もっとも、見知った森というのも限定されるのでここまでは問題ない。
(問題はここが何処か、ということだな)
自分でも信じられないくらい冷静に状況の把握に努めていることに驚くが、そこは感情抑制機能が仕事をしているのだと思われる。
手を見れば乾いた血の跡があり、何をやらかしたのかがよくわかる。
また乾き具合からもそこまで時間が経過していないことがわかるのだから、これを「不幸中の幸い」と喜ぶのは不謹慎と言えるだろう。
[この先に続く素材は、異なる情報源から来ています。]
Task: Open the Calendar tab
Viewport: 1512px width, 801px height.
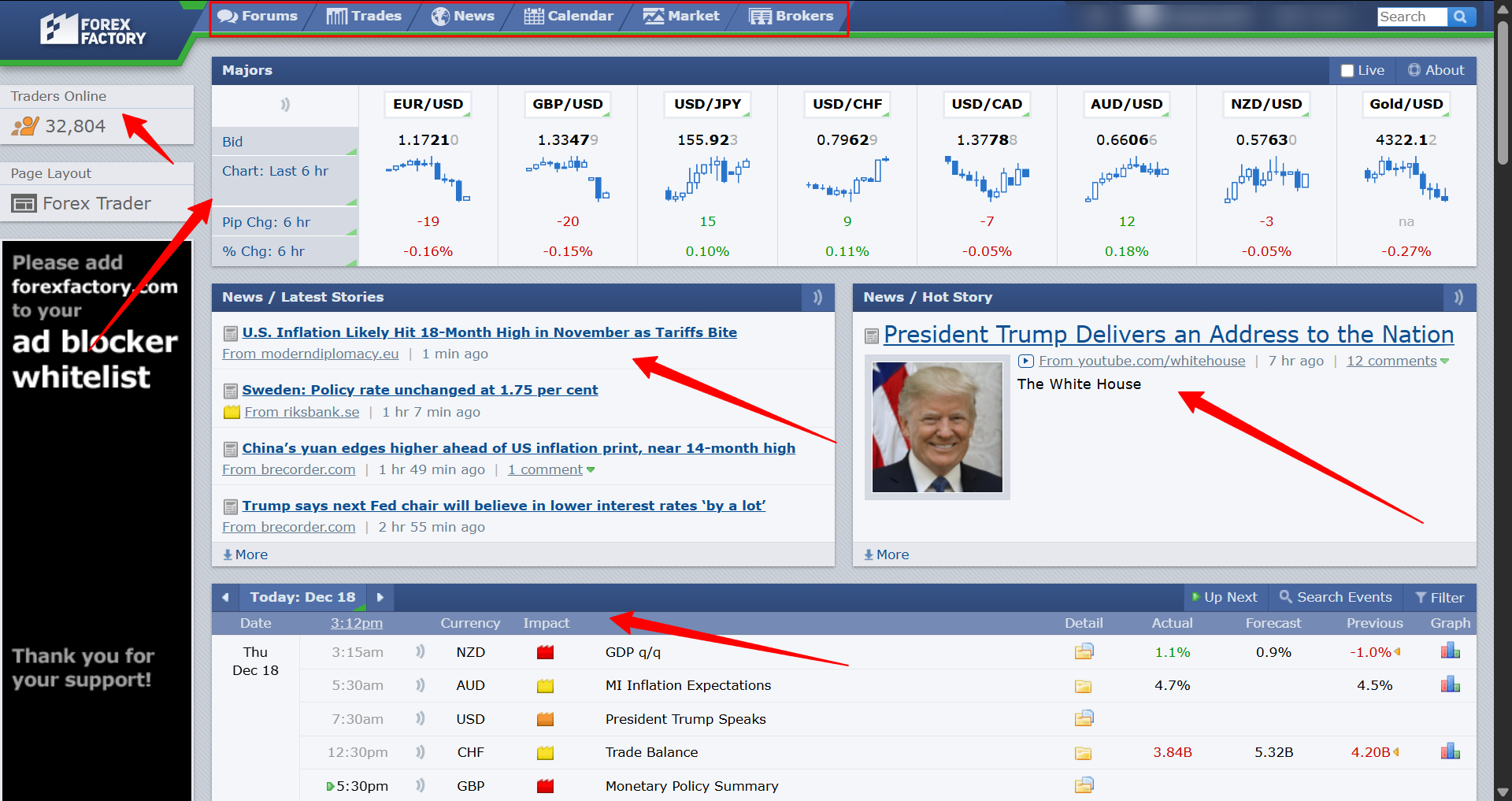Action: pos(569,17)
取り敢えず今確認すべきは現在位置が川より東か否か、である。
セイゼリアの領内に入り込むのは良い状態とは言い難い。
そして荷物を確保するためにも川の位置は重要である。
となれば最悪を想定して西へと進路を取るのは至極真っ当な選択と言える。
周囲の警戒を怠ることなく進み続けると程なくして川が見えた。
安堵の息を漏らすが気を抜くのはまだ早い。
見覚えのある地形を見つけ、そこから荷物を回収しなくてはならないのだ――と思っていたら北に少し進んだところであっさり狼煙を上げたと思われる痕跡を発見。
俺に殺されたと見える死体もあったので確定だ。
川を渡るとリュックも下ろした時のままの姿で無事確保できた。
「これで良し」
良いはずがない。
またしてもやってしまったわけである。
(スイッチの条件が全くわからない。前回から間があったことを考えれば時間経過は確実として、幾ら何でもタイミングが悪すぎる)
ただ単に間が悪いというにはピンポイントが過ぎる。
仮にそうだとしたら「俺の運どうなってんの?」と嘆くところだ。
何か条件があるはずだ、と疑ってはいるが……前回との共通点は精々戦闘か魔法くらいのものであり、今回に関してはそのどちらもカウントするには中途半端で一例とするには適切とは言えない気もする。
そしてもう一つ懸念すべき点がある。
「理性を喪失する」という恐怖が確実に薄れている。
恐らくは感情抑制機能により恐怖を感じなくなっているのだろうが、ネメシスコードの存在理由を考えるとチグハグとしか言いようがない。
ゼータ博士は暴れまわることを想定していた。
ならば感情抑制機能はむしろ邪魔になるはずである。
(ということは、だ。単純にネメシスコードとの相性が悪かっただけか。感情抑制機能が後付け……はなさそうだな。となるとラークの言っていた「ネメシスコードを遺伝子強化兵の処分に利用するために放置した」の証明になる、のか?)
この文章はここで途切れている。